173 鉄亜鈴あたまのなかの鉄亜鈴まったきままに旻天に浮く

          (レポート)(2014年11月)
 地球の生成物質、それからなる重量、赤道方向にふくらみ、極方向に縮んだややへんぺいな球形が宇宙に浮かんでいる状態から、人間の頭へ思いが至ったのだろう。3句まで石頭のようなものが完全性を保って旻天に浮かんでいるという。旻天を宇宙と思えば、鉄亜鈴どころではない重量の地球が浮かんでいるのだから、「鉄亜鈴あたまのなかの鉄亜鈴」これが浮くと詠う。石頭状態を軽く嘆いてみせて、またそれをユーモアでくるんでいるようだ。(慧子)


    (意見)(2014年11月)
★鉄亜鈴は、左右均等で中央部を持って肉体の各所をバランスよく鍛えるものだ。それと同じものが頭
 の中央部にもあって脳力や精神の働きなどの、バランスを保っている、との見立てである。その鉄亜
 鈴が、まったきままに旻天(秋の空、大空)に浮く、と詠むが、心に重くのしかかることもなく、秋
 の空に揺らぎのない澄み切った心の状態を保っていることを表現したものだろうか。
   (鈴木)(紙上 参加)
★私は全然違う解釈をしていたんですが。若いとき岩とか石が画面にあるだけで背景は青い色の絵
 を見たことがあって感動したんです。(石井)
★画面に一つ大きな岩の塊だけがある絵って、エルンストだったかな、見た記憶があります。(鹿取)
★私が見たのは、あまり有名でない、日本人の絵でした。この歌を読んで、忘れていたその絵のことを
 思い出しました。その頃実存主義に惹かれていて、サルトルの「嘔吐」なんかを読んでいた。あれは
 マロニエの根っこにどうしても近づけない。いくら言葉で言っても物そのものには近づけないんです
 ね。一体感が持てないで嘔吐感が出てくるんですね。

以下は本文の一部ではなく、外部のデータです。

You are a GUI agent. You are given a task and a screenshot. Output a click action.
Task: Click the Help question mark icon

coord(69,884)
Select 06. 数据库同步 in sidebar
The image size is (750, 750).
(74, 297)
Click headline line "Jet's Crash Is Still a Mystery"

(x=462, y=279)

そして有名なテーゼ「実存は本質に先立つ」と
 いうのが出てくる。そこに感銘を受けたんですけど、そういう立場からこの歌を解釈したんですね。
 ここにある鉄亜鈴というのは人間にとっては道具なんです。人間の筋力を強く する道具です。強く
 なることが権力の誇示に繋がる。それが鉄亜鈴の本質になるんですね。とこ ろが渡辺さんのように
 木などに自由に入っていける人は、鉄亜鈴というのは物質に過ぎないんで すね。つまりそれが実存、
 言葉以前の単なる物質にしかすぎないんですね。おそらく木や動物か ら見たら鉄亜鈴は単なる物質
 でしかない。(石井)
★岩の絵を見て、解釈するのではなく共存することが大切だと、圧倒されたんです。渡辺さんのこの
 歌は頭の中自体が旻天だということです。(石井)
★石井さんが詳しく説明してくれたんでよく分かったのですけど、要するにこの歌は実存を体現してい
 る歌、ということですね。鉄亜鈴を人間に役に立つ対象として捉えるのではなく、実存としてありの
 ままに肯定する、有るものを端的に有ると表現している、ということですね。(鹿取)
★はい、頭の中に鉄亜鈴を浮かべるということは、鉄亜鈴を実存として認めているということです。西
 洋のように対象化したらダメということです。言葉でいくら説明しても限界があるんです。サルトル
 はその限界を知らなかったんです。(石井)
★渡辺さんの歌って、哲学がほんとうに入っていますよね。本質的なことを書いていらっしゃる。詩と
 似ているという気がする。この歌を読んで、『嘔吐』とか『存在と無』とかを読み返しましたが、そ
 ういう機会を与えてくれる歌ですね。宇宙のことも触れられているし、人間にすごく関心がある方な
 んだなあと。いろんなジャンルの人が読めますよね。すごい人だと思います。解釈することより一体
 化することが大切という歌の精神が現れていると思います。(石井)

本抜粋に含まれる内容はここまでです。